What is needed
Through the line that contains "You are a computer-use agent. Image resolution: width=1280", return the data below exactly, starting at its first line; leave the rest out.

Stored items
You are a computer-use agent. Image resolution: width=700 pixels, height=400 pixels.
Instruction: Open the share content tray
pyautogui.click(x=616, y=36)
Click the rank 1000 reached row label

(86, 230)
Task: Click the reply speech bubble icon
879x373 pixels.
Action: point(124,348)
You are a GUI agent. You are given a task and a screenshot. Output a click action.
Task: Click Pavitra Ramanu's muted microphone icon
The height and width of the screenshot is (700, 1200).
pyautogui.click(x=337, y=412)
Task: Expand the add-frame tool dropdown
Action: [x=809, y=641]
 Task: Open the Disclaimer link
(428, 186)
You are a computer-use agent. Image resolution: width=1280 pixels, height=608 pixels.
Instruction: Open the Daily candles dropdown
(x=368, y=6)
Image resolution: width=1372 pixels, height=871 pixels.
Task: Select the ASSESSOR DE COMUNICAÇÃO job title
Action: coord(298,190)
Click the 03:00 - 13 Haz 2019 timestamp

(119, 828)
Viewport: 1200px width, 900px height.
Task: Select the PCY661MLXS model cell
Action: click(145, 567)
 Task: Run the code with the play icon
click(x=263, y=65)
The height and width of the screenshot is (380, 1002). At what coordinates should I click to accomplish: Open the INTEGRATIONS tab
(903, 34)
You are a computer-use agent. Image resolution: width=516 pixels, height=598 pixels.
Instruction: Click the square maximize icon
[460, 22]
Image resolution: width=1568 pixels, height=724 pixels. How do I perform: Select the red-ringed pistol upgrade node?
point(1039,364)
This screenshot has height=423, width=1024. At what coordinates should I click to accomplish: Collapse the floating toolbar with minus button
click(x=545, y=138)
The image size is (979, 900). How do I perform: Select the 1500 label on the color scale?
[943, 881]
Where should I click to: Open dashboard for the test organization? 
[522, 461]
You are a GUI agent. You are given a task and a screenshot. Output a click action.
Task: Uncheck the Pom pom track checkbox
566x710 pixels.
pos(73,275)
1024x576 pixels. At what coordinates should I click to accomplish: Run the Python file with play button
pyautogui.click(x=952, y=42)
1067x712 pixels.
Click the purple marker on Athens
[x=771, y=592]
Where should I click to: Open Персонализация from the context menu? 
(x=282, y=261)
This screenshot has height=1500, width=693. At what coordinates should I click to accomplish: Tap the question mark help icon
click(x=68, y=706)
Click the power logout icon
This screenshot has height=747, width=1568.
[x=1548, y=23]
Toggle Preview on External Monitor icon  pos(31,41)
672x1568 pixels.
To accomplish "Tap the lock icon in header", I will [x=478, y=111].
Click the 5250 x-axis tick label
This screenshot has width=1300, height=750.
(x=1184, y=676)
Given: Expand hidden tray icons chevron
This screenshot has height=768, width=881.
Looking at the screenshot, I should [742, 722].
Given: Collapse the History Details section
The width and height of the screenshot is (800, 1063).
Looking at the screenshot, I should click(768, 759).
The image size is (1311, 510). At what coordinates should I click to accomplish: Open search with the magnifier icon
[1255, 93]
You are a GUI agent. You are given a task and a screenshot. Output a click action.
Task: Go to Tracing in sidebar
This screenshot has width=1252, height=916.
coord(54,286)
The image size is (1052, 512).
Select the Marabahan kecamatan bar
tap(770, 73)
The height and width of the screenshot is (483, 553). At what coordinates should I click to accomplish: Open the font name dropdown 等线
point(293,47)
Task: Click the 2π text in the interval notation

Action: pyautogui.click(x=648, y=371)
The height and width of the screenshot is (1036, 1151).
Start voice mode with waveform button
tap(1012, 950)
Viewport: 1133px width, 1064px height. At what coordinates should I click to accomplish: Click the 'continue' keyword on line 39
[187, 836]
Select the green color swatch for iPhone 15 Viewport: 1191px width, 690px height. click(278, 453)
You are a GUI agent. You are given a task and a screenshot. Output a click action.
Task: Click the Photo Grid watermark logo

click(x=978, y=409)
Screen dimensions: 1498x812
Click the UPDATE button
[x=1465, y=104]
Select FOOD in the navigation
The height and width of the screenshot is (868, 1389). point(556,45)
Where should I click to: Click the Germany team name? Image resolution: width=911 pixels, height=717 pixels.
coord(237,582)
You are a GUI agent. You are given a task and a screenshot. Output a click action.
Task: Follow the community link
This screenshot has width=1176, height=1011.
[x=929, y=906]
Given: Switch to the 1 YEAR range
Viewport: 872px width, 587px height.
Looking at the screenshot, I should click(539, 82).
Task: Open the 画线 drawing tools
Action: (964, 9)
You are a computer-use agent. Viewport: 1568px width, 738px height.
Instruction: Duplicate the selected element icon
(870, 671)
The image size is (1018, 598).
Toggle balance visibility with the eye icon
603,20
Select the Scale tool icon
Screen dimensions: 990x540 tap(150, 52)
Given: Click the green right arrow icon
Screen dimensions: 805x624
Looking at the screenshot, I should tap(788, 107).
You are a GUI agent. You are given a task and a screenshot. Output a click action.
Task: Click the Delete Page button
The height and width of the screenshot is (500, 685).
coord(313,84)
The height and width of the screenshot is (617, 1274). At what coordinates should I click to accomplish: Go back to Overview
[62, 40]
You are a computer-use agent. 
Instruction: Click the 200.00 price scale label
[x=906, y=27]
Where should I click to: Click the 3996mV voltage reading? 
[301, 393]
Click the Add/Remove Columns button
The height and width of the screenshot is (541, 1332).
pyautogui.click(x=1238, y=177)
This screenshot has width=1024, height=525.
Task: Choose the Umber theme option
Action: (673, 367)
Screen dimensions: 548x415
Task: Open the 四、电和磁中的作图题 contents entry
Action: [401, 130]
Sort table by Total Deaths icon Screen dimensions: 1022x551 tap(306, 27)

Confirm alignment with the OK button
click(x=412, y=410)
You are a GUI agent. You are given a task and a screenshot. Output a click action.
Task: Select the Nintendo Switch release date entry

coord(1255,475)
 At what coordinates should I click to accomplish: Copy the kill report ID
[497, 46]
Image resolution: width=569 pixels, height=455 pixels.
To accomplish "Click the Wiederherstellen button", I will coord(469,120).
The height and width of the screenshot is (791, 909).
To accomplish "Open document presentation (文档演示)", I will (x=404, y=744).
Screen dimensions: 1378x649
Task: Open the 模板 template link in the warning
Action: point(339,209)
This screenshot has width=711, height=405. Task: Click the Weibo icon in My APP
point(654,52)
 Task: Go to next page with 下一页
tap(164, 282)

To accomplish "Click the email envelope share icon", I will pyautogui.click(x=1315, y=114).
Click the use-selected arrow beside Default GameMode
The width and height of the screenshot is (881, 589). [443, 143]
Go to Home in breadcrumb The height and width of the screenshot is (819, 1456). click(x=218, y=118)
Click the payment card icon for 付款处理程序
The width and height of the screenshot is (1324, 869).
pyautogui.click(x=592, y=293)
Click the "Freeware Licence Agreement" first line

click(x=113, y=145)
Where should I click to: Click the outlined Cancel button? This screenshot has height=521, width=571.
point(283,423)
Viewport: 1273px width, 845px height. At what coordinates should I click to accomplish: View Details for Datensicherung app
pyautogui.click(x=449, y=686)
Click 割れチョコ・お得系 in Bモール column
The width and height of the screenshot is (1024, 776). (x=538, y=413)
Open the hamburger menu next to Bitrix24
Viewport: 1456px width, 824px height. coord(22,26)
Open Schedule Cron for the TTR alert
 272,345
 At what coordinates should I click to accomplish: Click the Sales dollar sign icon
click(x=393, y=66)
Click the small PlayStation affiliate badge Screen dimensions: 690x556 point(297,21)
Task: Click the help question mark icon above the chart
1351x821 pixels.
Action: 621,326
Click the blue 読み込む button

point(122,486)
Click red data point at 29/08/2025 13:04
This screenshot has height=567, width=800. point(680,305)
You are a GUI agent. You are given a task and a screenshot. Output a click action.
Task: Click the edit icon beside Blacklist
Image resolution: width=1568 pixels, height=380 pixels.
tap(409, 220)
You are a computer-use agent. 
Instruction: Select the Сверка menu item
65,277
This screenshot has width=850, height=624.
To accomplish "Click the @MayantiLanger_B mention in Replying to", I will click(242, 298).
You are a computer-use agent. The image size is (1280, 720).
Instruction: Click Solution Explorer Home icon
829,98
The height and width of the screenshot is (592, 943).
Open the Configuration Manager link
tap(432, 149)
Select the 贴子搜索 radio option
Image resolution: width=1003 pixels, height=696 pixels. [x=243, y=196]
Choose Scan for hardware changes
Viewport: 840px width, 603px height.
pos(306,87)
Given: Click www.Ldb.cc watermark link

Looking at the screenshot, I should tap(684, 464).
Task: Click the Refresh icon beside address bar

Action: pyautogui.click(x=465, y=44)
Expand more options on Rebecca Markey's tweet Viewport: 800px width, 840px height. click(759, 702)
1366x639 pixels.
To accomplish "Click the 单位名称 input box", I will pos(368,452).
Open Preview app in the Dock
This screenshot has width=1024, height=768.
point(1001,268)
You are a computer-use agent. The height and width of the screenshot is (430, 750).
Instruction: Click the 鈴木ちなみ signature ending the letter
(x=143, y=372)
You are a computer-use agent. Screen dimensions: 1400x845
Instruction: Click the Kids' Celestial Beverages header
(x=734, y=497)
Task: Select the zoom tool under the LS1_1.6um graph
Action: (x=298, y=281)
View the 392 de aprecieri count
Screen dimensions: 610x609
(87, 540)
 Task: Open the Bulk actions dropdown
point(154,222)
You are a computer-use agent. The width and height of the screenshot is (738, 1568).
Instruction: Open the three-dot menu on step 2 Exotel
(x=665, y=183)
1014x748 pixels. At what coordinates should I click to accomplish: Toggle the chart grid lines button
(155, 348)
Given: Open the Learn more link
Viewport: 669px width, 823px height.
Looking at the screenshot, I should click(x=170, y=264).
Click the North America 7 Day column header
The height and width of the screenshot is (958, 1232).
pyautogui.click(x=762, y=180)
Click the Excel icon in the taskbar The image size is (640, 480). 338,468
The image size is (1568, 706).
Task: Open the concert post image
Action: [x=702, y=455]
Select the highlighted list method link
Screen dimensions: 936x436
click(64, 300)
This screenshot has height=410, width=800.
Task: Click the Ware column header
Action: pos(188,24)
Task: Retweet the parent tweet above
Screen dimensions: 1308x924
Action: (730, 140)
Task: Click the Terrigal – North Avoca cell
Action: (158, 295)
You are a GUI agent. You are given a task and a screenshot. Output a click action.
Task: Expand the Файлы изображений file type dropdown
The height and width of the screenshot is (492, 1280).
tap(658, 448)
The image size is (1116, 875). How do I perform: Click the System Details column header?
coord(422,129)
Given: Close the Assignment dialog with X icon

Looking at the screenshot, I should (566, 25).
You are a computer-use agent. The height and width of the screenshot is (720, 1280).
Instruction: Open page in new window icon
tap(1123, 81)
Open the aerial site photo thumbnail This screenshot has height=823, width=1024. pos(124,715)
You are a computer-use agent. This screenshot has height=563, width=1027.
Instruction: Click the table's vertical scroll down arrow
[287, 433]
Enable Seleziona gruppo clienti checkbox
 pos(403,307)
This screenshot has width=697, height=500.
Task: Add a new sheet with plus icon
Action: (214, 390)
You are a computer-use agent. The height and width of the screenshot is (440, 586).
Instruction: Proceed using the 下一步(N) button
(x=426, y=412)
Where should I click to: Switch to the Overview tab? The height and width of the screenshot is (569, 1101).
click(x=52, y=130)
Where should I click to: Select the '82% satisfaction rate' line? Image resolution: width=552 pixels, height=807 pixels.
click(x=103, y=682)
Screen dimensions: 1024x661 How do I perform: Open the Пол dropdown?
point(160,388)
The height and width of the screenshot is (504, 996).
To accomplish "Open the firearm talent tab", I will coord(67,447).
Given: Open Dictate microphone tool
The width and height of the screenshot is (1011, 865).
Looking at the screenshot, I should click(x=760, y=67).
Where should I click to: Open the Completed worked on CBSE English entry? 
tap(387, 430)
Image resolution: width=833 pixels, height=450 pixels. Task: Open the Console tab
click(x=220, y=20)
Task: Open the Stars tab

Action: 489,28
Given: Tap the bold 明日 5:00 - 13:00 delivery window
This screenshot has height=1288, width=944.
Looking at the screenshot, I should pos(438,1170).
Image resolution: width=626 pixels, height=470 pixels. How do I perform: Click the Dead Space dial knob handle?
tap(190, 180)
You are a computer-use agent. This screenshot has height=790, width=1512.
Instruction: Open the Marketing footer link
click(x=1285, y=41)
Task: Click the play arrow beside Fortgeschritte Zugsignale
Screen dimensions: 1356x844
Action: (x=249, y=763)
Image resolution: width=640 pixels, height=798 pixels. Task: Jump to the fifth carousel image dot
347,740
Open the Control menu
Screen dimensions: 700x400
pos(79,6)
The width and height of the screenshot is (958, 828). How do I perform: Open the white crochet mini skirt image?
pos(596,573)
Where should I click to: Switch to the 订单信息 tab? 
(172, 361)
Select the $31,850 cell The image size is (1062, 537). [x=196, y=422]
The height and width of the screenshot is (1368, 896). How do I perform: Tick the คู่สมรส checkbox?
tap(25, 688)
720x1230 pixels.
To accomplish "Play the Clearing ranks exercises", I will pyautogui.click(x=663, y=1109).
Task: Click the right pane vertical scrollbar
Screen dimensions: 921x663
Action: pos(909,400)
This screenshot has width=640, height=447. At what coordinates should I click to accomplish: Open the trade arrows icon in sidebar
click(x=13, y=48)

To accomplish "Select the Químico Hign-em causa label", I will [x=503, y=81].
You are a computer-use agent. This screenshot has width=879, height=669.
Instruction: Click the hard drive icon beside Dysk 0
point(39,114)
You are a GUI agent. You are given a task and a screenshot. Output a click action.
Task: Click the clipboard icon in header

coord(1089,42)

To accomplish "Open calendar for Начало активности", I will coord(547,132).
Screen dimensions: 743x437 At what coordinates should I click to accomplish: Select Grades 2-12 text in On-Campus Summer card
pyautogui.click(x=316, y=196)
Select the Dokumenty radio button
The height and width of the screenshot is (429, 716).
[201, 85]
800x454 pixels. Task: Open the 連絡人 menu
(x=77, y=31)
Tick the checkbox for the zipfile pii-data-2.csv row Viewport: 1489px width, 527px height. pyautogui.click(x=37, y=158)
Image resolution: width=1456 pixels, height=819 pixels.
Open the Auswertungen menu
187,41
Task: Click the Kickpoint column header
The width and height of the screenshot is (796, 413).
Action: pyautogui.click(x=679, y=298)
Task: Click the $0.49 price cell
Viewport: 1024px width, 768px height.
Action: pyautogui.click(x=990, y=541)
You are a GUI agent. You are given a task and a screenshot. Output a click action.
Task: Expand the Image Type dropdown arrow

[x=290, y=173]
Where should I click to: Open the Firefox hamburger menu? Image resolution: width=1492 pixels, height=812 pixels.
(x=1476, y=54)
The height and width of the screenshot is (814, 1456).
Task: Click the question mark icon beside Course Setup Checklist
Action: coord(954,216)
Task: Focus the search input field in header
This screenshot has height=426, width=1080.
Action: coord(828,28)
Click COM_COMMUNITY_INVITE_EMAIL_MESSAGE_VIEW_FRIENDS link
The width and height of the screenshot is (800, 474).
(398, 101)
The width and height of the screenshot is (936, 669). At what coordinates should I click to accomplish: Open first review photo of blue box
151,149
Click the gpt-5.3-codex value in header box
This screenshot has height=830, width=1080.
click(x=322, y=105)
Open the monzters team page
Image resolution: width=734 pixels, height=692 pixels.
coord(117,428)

Answer for the task
You are a computer-use agent. Image resolution: width=700 pixels, height=400 pixels.
Instruction: Open the share content tray
pyautogui.click(x=616, y=36)
Click the rank 1000 reached row label

(86, 230)
Task: Click the reply speech bubble icon
879x373 pixels.
Action: point(124,348)
You are a GUI agent. You are given a task and a screenshot. Output a click action.
Task: Click Pavitra Ramanu's muted microphone icon
The height and width of the screenshot is (700, 1200).
pyautogui.click(x=337, y=412)
Task: Expand the add-frame tool dropdown
Action: [x=809, y=641]
 Task: Open the Disclaimer link
(428, 186)
You are a computer-use agent. Image resolution: width=1280 pixels, height=608 pixels.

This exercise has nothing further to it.